The stable breakdown of cell-cell junctions, observed in NeuNT-expressing cells in response to HGF, is inhibited by a pharmacological inhibitor of MEK, UO126 (Figure 8). Moreover, pretreatment of NeuNT cells with UO126 prevents the internalization of E-cadherin and ZO-1 observed in untreated cells in response to HGF (Figure 8C). HGF synergizes with NeuNT to enhance Erk phosphorylation (Figure 8D), which is blocked by UO126. Consistent with this, sustained Erk activity is required for ErbB2-TGFβ cooperation for the induction of cell invasion in the MCF-10A mammary epithelial cell model (Seton-Rogers et al., 2004), and the inhibition of the MEK pathway restores tight junctions in HGF-stimulated and Ras-transformed MDCK cells (Potempa and Ridley, 1998; Maroun et al., 1999; Chen et al., 2000; Khoury et al., 2001).
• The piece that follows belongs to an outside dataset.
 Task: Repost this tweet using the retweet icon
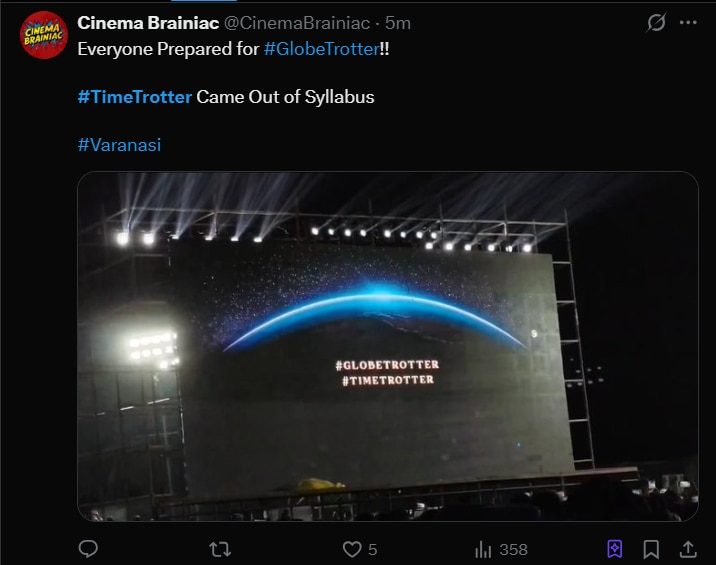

Furthermore, deregulated activation of the MAPK pathway alone is sufficient to induce permanent loss of epithelial structures in MDCK cells in collagen (Khwaja et al., 1998), although Neu add-back mutants capable of activating Erk (YB, YC, YD, and YE) (Dankort et al., 2001) are not sufficient, suggesting that a sustained threshold of Erk activation may be required. Erk activation is necessary to trigger the initial stage of HGF-induced tubulogenesis during which cell depolarization and remodeling occur without the loss of cell-cell contacts (Pollack et al., 1998; O'Brien et al., 2004). Consistent with our model, prolonged Erk activation prevented the formation of tubular structures in MDCK cells expressing activated Raf, an upstream activator of MEK/Erk; hence, synergistic Erk activation by HGF and deregulated ErbB2/Neu acts to promote the loss of cell-cell contacts, thus preventing cell redifferentiation. Sustained and prolonged Erk activation might be required to induce changes in gene expression resulting in the secretion of matrix degrading metalloproteases that promote cleavage of junctional proteins, hence destabilizing cell-cell junctions (McCawley et al., 1998; Liang and Chen, 2001; Tanimura et al., 2002).

In conclusion, we provide evidence that synergy between HGF/Met and ErbB2/Neu promotes progression of the malignant phenotype of polarized MDCK epithelial cells through the destabilization of cell-cell junctions. A similar synergy between TGFβ and ErbB2/Neu was demonstrated where TGFβ was shown to promote pulmonary metastasis in transgenic mouse models of ErbB2/Neu-induced mammary tumorigenesis (Siegel et al., 2003), as well as migration and invasion in mammary cell models in culture (Seton-Rogers et al., 2004; Ueda et al., 2004). Moreover, synergy between TGFβ and Ras or EGF has been reported to induce EMT in primary cultured cell models (Grande et al., 2002; Janda et al., 2002). HGF-induced cell dispersal correlates with metastatic behavior of cancer cells and highlights the importance of the cross-talk between normal and deregulated signals in the progression of invasive malignancies. This observation is particularly significant for breast cancer where overexpression of HER2/Neu and HGF/Met are independent markers for poor prognosis.

Acknowledgments

This research was supported by operating grants from the Canadian Breast Cancer Research Initiative with funds from the Canadian Cancer Society to M.P. and W.J.M. M.P. and W.J.M. are Scientists of the Canadian Institutes of Health Research, and W.J.M. is supported by the Canadian Research Council (CRC) Chair in Molecular Oncology. Financial support was provided by the Royal Victoria Hospital Research Institute and McGill's Faculty of Medicine Studentship program to H.K., the Canadian Institutes of Health Research M.D.-Ph.D. studentship program to S.P., and the Cancer Research Society postdoctoral fellowship to V.S.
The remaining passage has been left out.